MUHAMMAD: You know, it — it hasn't been the easiest journey, but I wouldn't trade any of my experiences. They've all made me stronger. And what I — what I love about — you know, my experience here, as a minority member of Team USA, is that I'm able to encourage other youth to pursue their dreams — to not let other people dictate — you know, their journey for them.

I think that — you know, Simone Biles — you know, Simone [Manuel] in the pool, even — we provide a different image than what people are used to seeing, and we challenge the norm. We're showing minority youth out there; we're showing Americans, that this is one of the beautiful things about our country. And hopefully, we're inspiring generations to come to pursue their desire, even though they may be different.

CUOMO: What do you want people to know about what it is to be American? You represent that as well — especially during a political climate here right now, where being Muslim is under the microscope in the American presidential race.

MUHAMMAD: You know, I want people to know that Muslims come in all shapes and sizes — you know? And we do various things — that we're productive members of society. And, you know, we — we're even present here on — on the United States Olympic team.

This dream of mine wouldn't have been able to come to fruition were it not for — you know, the support system that I have — not just in my town, but also — you know, from my friends and family. This has been a beautiful experience. This is the America that I know and I love — the America that is inclusive; that is accepting; and that encompasses people from all walks of life.

CUOMO: You Tweeted, 'Muslim black girl — these are not limitations.' You're presenting a whole package there for people.

MUHAMMAD: You know, this is — this is who I am.

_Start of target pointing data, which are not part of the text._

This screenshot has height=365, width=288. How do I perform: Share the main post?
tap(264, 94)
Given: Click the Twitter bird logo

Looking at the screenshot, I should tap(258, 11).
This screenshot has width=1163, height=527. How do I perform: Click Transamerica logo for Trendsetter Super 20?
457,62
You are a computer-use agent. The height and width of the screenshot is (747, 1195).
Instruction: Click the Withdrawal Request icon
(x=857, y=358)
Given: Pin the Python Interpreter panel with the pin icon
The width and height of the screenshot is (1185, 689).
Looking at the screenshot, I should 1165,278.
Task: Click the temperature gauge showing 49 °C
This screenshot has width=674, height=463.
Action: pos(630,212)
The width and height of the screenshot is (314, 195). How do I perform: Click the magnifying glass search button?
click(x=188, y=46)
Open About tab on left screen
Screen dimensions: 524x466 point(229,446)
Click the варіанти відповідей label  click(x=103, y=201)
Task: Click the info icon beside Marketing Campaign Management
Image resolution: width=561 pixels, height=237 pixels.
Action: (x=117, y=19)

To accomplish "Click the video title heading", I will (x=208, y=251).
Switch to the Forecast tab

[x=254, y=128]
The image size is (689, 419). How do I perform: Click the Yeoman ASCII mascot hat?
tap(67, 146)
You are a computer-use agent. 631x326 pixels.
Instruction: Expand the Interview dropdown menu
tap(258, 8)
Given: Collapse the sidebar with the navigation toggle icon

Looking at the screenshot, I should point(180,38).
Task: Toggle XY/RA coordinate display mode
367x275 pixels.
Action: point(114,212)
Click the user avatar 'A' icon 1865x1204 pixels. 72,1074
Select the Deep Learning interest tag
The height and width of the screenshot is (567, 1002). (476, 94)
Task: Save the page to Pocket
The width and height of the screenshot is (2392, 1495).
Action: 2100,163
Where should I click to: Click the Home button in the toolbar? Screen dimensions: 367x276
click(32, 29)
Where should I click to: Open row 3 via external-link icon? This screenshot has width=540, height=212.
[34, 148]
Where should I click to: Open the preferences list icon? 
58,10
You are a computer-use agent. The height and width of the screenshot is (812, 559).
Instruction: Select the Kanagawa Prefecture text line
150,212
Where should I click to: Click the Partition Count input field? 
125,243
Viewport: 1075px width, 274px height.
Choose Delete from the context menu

You know, I embrace — you know, I embrace every single facet of my life. I embrace who I am, and I love who I am, and I want — you know, I want — I want youth out there to believe in themselves. I want them to love themselves. I want them to be accepting of themselves, and not allow other people's misconceptions — you know — and allow stereotypes to dictate their lives for them. You know, I want them to believe in themselves, and believe that they — they can also achieve — you know, a dream of — you know, becoming an Olympian.

This is — I don't think that the stories that we're seeing of these Olympic games are — are really that — that out of the norm, in a sense that anyone can have — can have this moment. Anyone can be holding this medal. I truly believe that. It literally just comes with hard work and perseverance. Anyone can have what I have.

CUOMO: Anybody can, but very few will — and you are among them — so you're going to have to add that to your description of self: Olympian and medal winner—

MUHAMMAD: Yeah—

CUOMO: It's great to have you with us. Congratulations!

MUHAMMAD: Yeah—

CUOMO: Enjoy the rest of your time down there in Rio.

MUHAMMAD: Thank you so much. Thank you so much. Go Team USA!